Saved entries
____________________

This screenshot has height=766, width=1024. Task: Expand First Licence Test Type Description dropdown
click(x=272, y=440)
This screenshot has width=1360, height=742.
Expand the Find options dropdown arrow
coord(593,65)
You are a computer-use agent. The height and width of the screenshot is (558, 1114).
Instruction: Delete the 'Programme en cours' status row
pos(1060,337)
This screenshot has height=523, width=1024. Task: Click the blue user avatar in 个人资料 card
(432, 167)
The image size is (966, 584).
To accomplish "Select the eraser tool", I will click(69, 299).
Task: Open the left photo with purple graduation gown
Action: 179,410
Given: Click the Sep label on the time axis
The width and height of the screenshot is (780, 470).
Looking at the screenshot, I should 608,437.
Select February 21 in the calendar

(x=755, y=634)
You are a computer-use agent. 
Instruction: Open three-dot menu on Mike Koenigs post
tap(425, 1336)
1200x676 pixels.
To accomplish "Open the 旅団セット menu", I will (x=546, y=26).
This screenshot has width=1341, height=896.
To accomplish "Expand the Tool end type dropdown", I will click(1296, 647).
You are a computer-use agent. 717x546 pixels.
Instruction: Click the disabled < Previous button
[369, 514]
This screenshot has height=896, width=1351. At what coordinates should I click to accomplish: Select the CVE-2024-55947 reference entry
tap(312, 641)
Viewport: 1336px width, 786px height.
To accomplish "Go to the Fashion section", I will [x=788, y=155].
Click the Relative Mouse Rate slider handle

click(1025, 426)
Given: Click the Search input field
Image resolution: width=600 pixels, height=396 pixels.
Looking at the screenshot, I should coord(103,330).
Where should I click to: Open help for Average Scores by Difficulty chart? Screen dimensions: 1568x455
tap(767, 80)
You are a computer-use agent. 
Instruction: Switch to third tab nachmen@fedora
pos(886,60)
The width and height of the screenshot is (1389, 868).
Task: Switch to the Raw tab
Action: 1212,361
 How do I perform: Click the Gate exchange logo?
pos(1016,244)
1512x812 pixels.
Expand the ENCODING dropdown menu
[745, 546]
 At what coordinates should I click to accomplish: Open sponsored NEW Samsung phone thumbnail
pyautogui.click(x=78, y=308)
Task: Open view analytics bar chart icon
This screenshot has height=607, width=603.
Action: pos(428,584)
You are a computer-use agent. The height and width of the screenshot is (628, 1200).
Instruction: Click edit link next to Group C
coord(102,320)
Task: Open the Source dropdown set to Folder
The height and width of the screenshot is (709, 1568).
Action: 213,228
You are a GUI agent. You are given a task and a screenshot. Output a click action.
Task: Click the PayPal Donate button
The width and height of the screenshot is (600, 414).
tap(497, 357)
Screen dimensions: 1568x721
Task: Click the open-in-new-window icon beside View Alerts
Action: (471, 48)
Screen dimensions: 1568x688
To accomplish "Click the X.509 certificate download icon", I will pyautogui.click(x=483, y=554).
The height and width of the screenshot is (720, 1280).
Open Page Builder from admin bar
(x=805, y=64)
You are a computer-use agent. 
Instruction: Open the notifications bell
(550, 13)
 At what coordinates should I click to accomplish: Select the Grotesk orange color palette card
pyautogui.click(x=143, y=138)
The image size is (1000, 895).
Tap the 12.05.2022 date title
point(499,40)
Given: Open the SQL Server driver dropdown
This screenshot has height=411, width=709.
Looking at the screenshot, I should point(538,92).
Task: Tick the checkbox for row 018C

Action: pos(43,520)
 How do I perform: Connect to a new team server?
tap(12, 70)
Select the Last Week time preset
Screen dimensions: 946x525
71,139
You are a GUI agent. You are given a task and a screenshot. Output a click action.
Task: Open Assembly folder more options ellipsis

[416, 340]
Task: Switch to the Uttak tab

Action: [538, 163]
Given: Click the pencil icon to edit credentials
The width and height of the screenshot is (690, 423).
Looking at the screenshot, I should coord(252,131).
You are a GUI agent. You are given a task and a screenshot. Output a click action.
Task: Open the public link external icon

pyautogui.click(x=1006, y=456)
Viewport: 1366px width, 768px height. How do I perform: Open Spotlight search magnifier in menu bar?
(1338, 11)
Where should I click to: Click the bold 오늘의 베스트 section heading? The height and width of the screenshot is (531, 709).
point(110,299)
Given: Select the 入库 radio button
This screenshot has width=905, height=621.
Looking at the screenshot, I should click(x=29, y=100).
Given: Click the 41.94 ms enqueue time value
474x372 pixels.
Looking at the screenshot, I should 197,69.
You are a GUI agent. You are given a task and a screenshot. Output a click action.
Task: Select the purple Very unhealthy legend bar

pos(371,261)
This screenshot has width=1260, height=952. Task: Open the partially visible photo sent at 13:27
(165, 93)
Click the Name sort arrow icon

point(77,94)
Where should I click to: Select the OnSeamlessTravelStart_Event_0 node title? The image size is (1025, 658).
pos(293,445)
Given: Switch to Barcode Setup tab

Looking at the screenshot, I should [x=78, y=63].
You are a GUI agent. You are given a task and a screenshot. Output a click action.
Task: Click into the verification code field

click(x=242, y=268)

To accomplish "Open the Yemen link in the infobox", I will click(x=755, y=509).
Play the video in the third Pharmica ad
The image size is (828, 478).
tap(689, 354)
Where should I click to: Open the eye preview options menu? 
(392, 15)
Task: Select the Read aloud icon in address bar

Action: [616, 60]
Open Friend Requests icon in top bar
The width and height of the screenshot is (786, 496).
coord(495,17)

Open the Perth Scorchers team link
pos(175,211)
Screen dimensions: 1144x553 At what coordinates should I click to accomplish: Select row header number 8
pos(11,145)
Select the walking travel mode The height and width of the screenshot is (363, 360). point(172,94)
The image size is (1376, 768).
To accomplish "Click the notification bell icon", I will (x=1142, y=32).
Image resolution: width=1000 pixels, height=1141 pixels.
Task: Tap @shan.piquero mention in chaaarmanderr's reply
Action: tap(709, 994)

____________________

To do: Repeat word for word every line from the start of the entries to the line holding "The image size is (966, 584).", inclusive, and nothing else.

Result of this exercise:
This screenshot has height=766, width=1024. Task: Expand First Licence Test Type Description dropdown
click(x=272, y=440)
This screenshot has width=1360, height=742.
Expand the Find options dropdown arrow
coord(593,65)
You are a computer-use agent. The height and width of the screenshot is (558, 1114).
Instruction: Delete the 'Programme en cours' status row
pos(1060,337)
This screenshot has height=523, width=1024. Task: Click the blue user avatar in 个人资料 card
(432, 167)
The image size is (966, 584).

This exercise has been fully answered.